Quinlan Uchechi, 17 has been making a difference since he was a freshman in high school. During his sophomore year, he volunteered for Play for Peace, a program dedicated to helping kindergarteners and first graders. Serving as a mentor, Quinlan and other volunteers forged “big brother, big sister relationships.”
At 17, Juliana Hernandez is part of the group Victory Angels, a non-profit organization that helps families with food, clothing, air conditioning, stoves and medical equipment. For three consecutive years, Juliana participated in the Lead2Feed Challenge. Juliana’s group helped organize a diaper drive for a teen parenting program in the Roseland community.
Many Chicagoans remember the day 10 years ago, when Terrell Bosley was shot and killed outside a church on Chicago’s Far South Side. A freshman at Olive Harvey College, Bosley was heading into choir practice at the Lights of Zion Missionary Bible Church on Halsted and 116th streets when he and a group of friends were shot at while unloading equipment from a car. Since his brother’s murder, Trevon Bosley, 18 has been on a crusade to educate people about gun violence. He spoke on the topic at one of former President Barack Obama’s town hall meetings. Trevon is a member of B.R.A.V.E. (Bold Resistance Against Violence) Youth Leaders. The group is actively involved in anti-gun violence prevention.
Ezequiel Bahena, 17, has volunteered in the community since the sixth grade as an assistant basketball coach. He has helped influence players to be great on the court and in the classroom as well. During the summer, Ezequiel serves at the Community Garden managed by Enlace. Here, Ezequiel harvests crops including corn, lettuce, strawberries and vegetables.

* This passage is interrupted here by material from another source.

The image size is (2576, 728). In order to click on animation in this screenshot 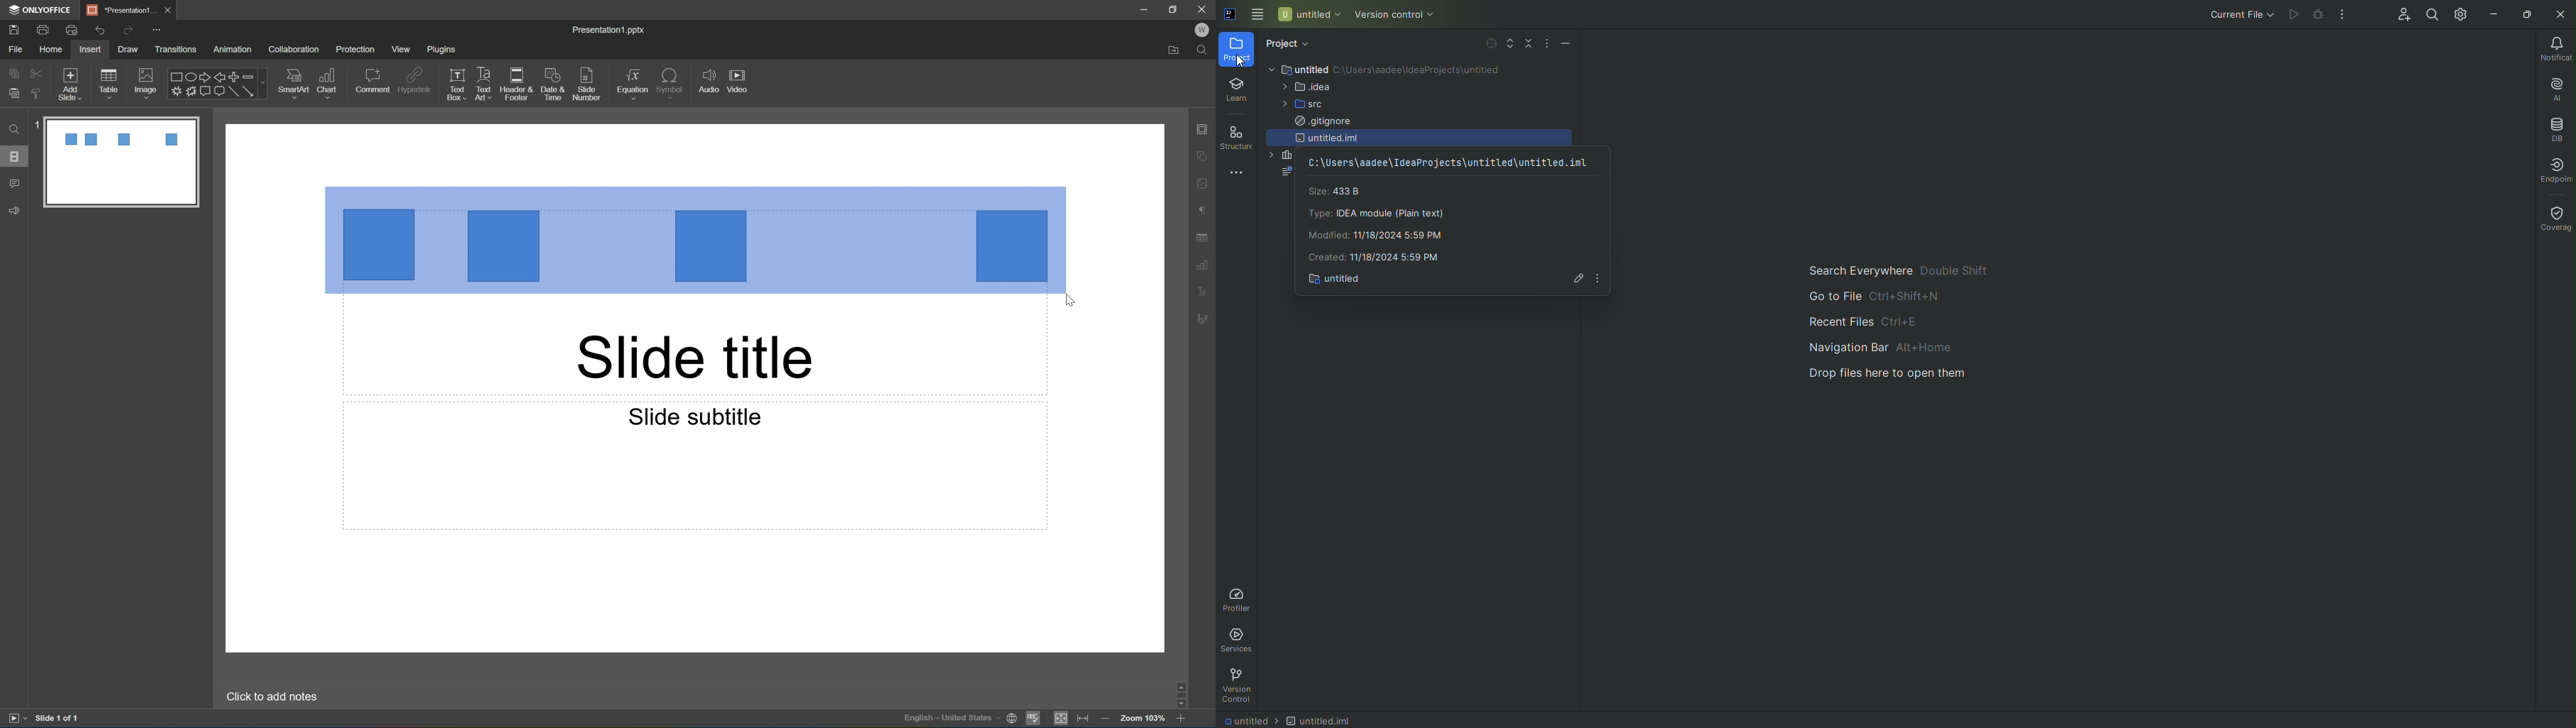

Malcolm Elliot, 17, has completed over 565 hours of community service, with buildOn, an organization that engages youth through programs in 10 high schools, many of them situated in Chicago’s toughest neighborhoods, such as Englewood, Garfield Park, and Austin. Malcolm has participated in a variety of projects from bingo, to distributing food at the local food depository, to cooking for and serving the homeless. Malcolm’s favorite program is the “Increase the Peace” program. Malcolm is planning an event with his peers, based on his experience to engage law enforcement and local teenagers in a community basketball competition.